Ils se marient en 1980, mais ils n’abandonnent pas le camping.  Les premières années de mariage, on a eu une petite tente canadienne. On partait tous les étés, même quand les enfants sont arrivés. On a monté et démonté des tentes pendant vingt-cinq ans. On savait faire un nœud de tente les yeux fermés. Quand il pleuvait, on s’entassait sous l’auvent et on jouait aux cartes. On ne se posait pas la question du confort. C’était comme ça, et on aimait ça.

Dans la tente au camping en 1980

Puis les enfants ont grandi, et les mentalités ont commencé à changer autour d’eux. Dans les années 90 et 2000, on a vu les campings se transformer. Les mobil-homes sont arrivés, les piscines se sont multipliées, les animations aussi. Au début, on râlait un peu. On se disait : Ce n’est plus du vrai camping. On restait attachés à notre emplacement, la peur du changement sans doute, on ne savait pas que c’était la fin d’une époque.

Déjeuner au restaurant du camping

Aujourd’hui, Jean et Monique ont quatre petits-enfants, âgés de 5 à 12 ans. Et leur regard a évolué. Maintenant, on vient avec les petits. Et là, on comprend. Eux, ils ne supportent plus de dormir sur un matelas à même le sol ou d’aller aux sanitaires collectifs la nuit. Ils veulent la piscine, les toboggans, le club enfants. Nous, à notre âge, on n’a plus envie de passer deux heures à monter une tente sous la chaleur. On loue un mobil-home confortable, avec une vraie salle de bain et une cuisine. On a même pris l’habitude d’aller au restaurant du camping un soir sur deux.

Monique sourit :  On n’a pas renoncé à l’esprit du camping. On est toujours dehors, on fait encore des promenades, on mange souvent dehors, on discute avec les voisins. Mais on apprécie le confort, surtout avec les petits. C’est plus facile pour tout le monde. Les mentalités ont changé, c’est vrai. Les gens veulent moins de contraintes et plus de services. Nous, on a suivi le mouvement, sans perdre ce qui nous plaisait depuis l’adolescence : être ensemble, en pleine nature, loin de la maison.

Un bungalow moderne

Jean ajoute :  Si on nous avait dit à 18 ans qu’un jour on dormirait dans un mobil-home avec la télé et la clim, on aurait ri. Mais la vie change, le corps aussi. Et voir nos petits-enfants s’amuser dans la piscine pendant qu’on boit un café sur la terrasse, c’est un bonheur qu’on n’aurait pas eu de la même façon sous la toile. On a adapté notre façon de camper, mais on n’a jamais arrêté. Et on n’est pas près d’arrêter.

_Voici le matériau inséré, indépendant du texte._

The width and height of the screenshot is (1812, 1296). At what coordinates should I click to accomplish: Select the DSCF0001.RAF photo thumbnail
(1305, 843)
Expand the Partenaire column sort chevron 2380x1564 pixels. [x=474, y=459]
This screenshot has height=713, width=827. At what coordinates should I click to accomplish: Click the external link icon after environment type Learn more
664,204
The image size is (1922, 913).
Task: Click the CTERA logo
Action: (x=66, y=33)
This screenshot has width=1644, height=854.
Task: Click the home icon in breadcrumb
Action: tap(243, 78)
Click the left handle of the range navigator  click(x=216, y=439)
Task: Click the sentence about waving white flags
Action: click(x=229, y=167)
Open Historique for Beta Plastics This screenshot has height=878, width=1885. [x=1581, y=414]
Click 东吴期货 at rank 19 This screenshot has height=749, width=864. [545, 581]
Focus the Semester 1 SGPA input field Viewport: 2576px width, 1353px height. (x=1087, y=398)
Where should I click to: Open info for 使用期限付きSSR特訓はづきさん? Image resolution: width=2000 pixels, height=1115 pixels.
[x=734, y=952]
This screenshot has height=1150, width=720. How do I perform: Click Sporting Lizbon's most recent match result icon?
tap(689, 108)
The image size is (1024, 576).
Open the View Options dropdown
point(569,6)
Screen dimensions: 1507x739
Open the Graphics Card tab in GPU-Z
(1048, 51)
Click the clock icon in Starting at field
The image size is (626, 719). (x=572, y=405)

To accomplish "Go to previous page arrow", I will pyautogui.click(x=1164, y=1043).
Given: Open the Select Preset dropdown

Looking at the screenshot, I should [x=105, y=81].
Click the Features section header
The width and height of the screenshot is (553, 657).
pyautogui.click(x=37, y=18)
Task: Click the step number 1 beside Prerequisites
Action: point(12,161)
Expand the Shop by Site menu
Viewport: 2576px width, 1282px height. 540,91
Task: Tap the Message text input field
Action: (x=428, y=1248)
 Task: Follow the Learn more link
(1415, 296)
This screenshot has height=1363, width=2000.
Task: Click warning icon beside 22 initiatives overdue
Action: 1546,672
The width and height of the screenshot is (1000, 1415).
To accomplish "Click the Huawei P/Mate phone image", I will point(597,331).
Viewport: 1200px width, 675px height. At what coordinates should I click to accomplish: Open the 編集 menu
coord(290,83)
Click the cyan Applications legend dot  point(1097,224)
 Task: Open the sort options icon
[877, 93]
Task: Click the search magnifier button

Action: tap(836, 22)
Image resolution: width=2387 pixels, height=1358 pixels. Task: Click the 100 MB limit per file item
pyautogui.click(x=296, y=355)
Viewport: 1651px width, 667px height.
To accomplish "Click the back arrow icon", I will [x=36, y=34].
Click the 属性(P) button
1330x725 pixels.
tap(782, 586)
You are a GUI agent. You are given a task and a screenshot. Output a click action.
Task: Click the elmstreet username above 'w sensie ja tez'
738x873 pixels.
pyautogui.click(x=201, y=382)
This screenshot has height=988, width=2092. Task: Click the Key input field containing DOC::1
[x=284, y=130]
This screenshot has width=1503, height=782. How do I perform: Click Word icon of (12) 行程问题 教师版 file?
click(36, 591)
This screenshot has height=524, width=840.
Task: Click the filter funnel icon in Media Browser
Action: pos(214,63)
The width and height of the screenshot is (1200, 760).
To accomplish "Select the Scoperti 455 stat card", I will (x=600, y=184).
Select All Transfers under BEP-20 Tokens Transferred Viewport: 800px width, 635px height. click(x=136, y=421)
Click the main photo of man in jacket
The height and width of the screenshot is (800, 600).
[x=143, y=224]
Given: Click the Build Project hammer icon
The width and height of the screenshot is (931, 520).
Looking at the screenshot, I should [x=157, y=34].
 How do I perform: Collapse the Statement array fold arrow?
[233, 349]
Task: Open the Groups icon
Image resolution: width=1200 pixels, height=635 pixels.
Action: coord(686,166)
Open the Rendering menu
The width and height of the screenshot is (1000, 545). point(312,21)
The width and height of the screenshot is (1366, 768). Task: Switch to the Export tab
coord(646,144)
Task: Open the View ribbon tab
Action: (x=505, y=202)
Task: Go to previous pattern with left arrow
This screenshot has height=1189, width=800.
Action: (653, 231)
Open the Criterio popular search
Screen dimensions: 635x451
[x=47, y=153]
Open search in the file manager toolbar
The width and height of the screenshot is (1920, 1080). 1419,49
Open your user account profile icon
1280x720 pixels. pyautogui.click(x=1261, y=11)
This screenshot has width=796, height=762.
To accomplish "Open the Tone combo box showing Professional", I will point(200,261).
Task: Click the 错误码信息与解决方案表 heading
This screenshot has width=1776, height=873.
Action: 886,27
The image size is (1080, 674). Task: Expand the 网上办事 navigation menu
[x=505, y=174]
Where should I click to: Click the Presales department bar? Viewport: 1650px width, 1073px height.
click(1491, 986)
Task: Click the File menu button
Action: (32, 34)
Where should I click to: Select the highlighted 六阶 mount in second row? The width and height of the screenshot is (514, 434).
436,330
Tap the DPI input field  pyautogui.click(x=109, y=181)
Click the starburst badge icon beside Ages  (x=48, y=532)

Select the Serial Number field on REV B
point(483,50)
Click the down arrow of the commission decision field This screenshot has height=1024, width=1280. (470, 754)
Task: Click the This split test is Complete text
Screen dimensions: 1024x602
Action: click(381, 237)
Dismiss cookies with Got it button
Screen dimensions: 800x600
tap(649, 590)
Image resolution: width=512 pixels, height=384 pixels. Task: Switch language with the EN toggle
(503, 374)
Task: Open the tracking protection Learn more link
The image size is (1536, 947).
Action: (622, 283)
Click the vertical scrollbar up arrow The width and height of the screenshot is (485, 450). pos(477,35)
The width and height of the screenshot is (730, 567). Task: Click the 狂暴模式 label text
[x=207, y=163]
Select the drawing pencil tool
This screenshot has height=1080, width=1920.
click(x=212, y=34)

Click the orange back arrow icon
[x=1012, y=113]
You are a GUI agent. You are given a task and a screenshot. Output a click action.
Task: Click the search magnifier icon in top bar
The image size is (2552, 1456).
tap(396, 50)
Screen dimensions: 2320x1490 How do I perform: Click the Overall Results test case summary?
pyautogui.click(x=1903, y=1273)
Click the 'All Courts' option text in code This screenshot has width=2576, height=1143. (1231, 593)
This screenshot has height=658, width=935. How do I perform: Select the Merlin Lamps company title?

Pourquoi les mentalités ont-elles changé ?

L’histoire de Jean et Monique résume parfaitement l’évolution générale. L’élévation du niveau de vie, la raréfaction du temps libre, les attentes des enfants (et maintenant des petits-enfants) et le désir de se reposer vraiment ont poussé les campeurs à demander plus de confort. Les campings ont répondu en investissant massivement dans les équipements et les services.

Pourtant, quelque chose d’essentiel demeure. Même dans les structures les plus équipées, la plupart des clients viennent toujours chercher le grand air, la liberté et une certaine convivialité. Le camping d’aujourd’hui n’a pas renié ses racines, il les a adaptées à une société qui veut à la fois la nature et le confort.

Des années 1970 à 2026, le camping familial a fait un bond considérable. Ce qui était autrefois une aventure un peu rude est devenu, pour beaucoup, une forme de vacances confortable et sécurisante. Certains regrettent la simplicité d’autrefois. D’autres, comme Jean et Monique, se réjouissent de pouvoir en profiter autrement, notamment avec les générations suivantes.

Une chose est sûre : le camping reste profondément ancré dans la culture des vacances françaises. Il a simplement appris à grandir avec ses clients… et avec leurs petits-enfants.